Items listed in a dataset
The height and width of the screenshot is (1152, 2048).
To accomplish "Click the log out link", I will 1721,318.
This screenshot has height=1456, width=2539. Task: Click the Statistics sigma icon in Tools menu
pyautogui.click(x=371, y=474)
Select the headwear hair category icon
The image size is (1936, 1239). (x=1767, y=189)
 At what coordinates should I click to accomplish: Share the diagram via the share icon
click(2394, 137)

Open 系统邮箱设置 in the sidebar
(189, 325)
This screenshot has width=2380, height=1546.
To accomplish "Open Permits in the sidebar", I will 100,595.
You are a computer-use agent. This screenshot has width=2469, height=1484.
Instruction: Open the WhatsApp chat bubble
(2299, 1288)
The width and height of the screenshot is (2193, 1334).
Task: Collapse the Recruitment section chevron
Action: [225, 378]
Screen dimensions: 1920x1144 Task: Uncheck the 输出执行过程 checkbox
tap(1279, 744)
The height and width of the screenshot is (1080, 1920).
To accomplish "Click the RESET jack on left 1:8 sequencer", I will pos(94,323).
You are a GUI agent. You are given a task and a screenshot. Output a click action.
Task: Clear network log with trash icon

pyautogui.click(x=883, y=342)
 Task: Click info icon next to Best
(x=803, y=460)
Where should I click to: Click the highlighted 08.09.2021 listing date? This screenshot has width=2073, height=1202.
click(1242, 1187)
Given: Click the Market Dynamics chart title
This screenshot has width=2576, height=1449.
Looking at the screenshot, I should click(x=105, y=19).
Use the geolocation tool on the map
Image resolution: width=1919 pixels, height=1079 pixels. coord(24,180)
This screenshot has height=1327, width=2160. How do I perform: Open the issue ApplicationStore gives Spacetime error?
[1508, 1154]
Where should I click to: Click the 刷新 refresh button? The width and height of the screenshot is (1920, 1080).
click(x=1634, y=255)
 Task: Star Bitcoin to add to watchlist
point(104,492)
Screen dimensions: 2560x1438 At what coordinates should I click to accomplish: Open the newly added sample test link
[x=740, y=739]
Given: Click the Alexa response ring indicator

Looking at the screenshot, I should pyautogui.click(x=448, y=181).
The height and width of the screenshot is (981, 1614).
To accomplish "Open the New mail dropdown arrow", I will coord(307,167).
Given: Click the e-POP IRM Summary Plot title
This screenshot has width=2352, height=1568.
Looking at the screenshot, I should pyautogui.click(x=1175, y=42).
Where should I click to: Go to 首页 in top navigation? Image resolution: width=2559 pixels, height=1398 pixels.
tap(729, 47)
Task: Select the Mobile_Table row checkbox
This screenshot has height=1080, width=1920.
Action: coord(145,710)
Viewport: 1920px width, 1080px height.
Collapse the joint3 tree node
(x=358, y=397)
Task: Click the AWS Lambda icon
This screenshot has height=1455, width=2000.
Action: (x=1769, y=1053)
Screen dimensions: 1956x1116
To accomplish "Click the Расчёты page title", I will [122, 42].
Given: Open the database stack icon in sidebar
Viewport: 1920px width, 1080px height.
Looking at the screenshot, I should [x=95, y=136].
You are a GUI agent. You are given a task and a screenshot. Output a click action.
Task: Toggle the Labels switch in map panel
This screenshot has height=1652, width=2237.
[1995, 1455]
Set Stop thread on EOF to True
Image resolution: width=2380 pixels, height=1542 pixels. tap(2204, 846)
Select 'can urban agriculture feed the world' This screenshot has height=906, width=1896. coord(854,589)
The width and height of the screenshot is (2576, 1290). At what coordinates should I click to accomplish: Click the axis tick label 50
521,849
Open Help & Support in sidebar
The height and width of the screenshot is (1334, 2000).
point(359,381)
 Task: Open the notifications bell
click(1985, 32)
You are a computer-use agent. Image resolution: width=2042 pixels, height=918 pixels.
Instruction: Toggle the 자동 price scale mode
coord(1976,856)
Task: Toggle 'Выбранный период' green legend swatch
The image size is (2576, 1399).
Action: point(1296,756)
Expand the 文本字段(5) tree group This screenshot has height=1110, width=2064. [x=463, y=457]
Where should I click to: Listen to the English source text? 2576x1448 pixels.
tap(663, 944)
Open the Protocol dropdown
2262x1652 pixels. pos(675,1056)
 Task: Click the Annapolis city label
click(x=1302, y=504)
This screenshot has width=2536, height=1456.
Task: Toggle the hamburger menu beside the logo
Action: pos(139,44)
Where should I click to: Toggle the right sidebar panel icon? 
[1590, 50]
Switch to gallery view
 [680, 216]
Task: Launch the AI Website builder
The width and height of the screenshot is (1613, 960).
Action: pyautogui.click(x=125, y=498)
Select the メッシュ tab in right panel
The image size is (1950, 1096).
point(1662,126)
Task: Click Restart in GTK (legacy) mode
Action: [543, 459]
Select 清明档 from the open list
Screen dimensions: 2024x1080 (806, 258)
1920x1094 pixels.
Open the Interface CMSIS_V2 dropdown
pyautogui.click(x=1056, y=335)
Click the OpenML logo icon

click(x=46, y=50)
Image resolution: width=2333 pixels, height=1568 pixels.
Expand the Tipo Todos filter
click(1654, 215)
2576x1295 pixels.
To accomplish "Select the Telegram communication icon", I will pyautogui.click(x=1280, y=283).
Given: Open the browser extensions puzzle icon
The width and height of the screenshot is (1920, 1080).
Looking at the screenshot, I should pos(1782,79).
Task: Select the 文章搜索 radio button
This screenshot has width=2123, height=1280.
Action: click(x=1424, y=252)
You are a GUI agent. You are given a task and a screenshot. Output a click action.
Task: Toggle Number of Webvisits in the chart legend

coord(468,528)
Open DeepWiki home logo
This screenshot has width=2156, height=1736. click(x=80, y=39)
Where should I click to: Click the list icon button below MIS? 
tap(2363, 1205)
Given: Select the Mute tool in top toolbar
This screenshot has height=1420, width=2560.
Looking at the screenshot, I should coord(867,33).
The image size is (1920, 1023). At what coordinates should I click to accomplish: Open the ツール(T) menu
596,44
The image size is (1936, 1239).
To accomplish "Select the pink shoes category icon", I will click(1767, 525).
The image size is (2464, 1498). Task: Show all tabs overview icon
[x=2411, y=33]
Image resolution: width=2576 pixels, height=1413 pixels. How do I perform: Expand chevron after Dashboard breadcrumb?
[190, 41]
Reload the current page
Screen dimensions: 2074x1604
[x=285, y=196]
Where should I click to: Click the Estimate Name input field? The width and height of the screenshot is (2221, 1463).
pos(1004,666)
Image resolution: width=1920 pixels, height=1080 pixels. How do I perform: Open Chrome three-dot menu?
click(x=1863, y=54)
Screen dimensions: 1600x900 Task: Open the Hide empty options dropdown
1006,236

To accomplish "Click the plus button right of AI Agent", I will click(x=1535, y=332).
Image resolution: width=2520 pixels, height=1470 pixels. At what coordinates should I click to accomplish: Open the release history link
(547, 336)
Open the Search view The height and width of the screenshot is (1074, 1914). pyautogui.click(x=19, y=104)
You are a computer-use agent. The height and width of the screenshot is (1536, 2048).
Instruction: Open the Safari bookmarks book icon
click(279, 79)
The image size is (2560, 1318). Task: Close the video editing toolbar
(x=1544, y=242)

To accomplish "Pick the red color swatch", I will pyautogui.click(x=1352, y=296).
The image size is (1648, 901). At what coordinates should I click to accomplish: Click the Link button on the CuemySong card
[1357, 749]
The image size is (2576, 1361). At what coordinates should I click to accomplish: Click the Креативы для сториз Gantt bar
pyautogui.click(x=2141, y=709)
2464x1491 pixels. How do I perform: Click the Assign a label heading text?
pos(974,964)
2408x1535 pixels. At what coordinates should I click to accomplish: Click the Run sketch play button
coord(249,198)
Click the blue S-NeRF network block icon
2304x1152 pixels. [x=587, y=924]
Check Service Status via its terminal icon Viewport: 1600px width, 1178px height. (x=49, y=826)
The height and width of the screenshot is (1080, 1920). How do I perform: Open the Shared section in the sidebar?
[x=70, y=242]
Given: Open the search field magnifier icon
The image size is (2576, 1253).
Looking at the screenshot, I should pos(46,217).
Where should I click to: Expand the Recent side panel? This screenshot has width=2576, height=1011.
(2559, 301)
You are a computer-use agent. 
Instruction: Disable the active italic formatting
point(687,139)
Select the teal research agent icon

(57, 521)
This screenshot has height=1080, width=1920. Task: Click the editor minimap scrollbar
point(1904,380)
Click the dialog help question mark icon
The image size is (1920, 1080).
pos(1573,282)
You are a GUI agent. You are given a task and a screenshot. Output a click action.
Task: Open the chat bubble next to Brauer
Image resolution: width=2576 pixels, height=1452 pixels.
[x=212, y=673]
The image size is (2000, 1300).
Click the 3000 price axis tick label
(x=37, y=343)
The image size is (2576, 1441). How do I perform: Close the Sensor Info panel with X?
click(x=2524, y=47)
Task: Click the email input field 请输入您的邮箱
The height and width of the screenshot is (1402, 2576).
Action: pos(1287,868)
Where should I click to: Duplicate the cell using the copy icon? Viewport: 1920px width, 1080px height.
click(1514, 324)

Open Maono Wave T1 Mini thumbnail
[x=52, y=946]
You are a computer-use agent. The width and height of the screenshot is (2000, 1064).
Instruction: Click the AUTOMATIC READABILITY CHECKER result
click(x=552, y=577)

### Task to carry out
Line count for the string "title": work it out from the records above and reply with the number alone.

### Task output
3